For you, the dress code is casual.

Wednesday, June 08, 2005

Trawlers on the ocean floor

roberts1-1
The evening news on CBC, The National has enraged me more than anything in the recent past has. HOWEVER, this isn't news. It's been an issue for three or four years, now, at least, from what little data I can find. Just because no one's talking about it doesn't mean it's not crucial we get our shit together.

You need to read this.

Extremophiles: Organisms which live in extreme conditions


Extremophiles may change our world. Deep sea invertabrates have been found to hold possible cures for diseases, not to mention inumerable other uses.

So, naturally, Big Business is interested. And fucking things up for the rest of us.

These seemingly useless creatures on the deep sea’s floor, way out there, in no-nation waters, are being hotly pursued by deep sea trawlers that have little or no interest in being careful of what they are trawling.

They’re operating without abandon-- and before the scientists can amass the funds to put research plans into action and harvest and study the invertabrates, cataloging them on their potential benefit to man, and believe me, there are plenty of those.

As one scientists said, “We’re losing what we have before we even know what we’ve got.”

This is, to put it as bluntly and plainly as I can, a crime against humanity.

We do not know all the potential for what we’re finding.
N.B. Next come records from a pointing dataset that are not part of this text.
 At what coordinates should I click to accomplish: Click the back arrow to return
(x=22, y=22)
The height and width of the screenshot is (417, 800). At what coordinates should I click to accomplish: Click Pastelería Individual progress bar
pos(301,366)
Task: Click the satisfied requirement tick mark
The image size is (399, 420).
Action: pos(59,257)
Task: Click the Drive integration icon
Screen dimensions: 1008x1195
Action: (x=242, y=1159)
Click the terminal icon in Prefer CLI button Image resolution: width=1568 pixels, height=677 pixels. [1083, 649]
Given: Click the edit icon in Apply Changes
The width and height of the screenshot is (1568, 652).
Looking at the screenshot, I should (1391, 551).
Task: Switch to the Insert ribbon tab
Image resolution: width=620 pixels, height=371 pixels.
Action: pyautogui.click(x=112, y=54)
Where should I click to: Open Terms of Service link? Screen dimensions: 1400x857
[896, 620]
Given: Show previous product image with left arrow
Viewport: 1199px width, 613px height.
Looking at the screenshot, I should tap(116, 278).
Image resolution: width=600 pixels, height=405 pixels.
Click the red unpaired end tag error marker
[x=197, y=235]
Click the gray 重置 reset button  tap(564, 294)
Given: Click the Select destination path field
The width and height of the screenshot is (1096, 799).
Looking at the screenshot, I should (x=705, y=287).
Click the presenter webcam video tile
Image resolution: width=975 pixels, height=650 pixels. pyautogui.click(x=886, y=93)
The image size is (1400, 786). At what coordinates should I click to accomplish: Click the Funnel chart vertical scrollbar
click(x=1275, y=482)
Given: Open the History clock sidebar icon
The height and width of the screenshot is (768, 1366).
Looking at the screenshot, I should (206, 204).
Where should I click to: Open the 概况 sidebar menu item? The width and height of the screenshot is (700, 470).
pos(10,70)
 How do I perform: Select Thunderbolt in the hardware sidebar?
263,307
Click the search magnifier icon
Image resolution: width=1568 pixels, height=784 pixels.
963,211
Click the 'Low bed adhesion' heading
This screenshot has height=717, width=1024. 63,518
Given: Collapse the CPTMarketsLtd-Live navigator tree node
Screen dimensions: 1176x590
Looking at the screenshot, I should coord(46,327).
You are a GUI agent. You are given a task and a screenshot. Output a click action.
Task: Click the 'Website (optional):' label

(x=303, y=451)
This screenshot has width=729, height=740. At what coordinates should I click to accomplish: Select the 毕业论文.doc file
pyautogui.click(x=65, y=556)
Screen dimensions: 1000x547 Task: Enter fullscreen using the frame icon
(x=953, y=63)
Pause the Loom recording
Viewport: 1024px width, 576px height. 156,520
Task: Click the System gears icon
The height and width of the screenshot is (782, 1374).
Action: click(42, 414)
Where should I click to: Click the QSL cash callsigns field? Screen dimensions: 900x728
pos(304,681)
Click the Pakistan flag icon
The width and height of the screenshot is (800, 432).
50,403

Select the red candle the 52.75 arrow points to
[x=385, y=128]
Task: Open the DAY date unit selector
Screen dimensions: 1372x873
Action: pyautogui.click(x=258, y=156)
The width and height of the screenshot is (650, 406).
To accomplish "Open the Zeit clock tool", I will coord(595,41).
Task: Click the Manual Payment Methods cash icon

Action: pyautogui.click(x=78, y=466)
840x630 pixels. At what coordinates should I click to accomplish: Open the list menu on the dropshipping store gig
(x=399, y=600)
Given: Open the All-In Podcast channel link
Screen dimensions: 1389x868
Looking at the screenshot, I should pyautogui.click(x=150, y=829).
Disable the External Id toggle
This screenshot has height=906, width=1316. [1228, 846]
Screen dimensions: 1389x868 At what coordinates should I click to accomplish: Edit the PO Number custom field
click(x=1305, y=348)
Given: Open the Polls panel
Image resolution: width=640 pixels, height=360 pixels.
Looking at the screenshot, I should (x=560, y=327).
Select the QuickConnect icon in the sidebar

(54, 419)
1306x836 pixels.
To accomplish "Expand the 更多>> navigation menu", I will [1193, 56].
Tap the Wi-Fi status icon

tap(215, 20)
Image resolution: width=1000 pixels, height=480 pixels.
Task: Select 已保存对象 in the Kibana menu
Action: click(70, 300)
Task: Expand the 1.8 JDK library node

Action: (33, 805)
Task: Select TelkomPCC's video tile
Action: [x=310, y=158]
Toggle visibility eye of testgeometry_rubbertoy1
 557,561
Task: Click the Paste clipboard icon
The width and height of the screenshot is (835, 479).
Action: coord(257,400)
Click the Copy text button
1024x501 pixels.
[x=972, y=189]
We’ve all seen disease take tolls on our families, on us. To harvest what extremophiles are being found in this haphazard manner, for the little we now know, and to deplete our stores on this limited, desultory information... what a fucking travesty.

The nations of the world have the power to unite and lay claim to this unfended for region of our oceans. We have no right, no fucking right at all, to rob our descendents of their rightful inheritence.

Yeah, this isn’t my usual funny drivel, and I’m pretty goddamned incensed as I write this. I’m trying to hold it back, because what I really want to do is demand people find out who owns these trawlers, and to put them out of action. By any means necessary.

But I’m too responsible for that shit. I’m an adult. So I say what I say and hope it has effect.

We have the right to expect that science will have control over these open-water species, and take these newfound, even as-yet-unfound organisms, and study them, and learn what we might find that can then be used to fight things like AIDS, a disease that’s doing horrifying things in Africa. After all, diseases are smarter than humans, and all we need are a few more strains-- and lots, and lots of air travel.

To have this incredible bountiful find-- a find that we can say, “all right, we know where it is” and walk away, and know it’s protected-- just picked apart by these money-grubbing fuckers, leaving all of us not knowing what we might have lost?

Yep. Might just be something to be pissed about, folks.

roberts2-1
We’ve already let this happen in the Brazilian rainforests. This part, it’s easier, because the world doesn’t need to gang up on a little third-world country just trying to feed its impoverished citizens.

No. All we gotta do is lay claim to what’s already ours, but what we’re too lazy and cheap to protect.

Sounds doable to me. Write someone. Say something. Do something. But fucking act on this. If you’ve ever lost someone to a disease that’s on the verge of a cure, you know how important this is.

And if you don’t already... one day, you will.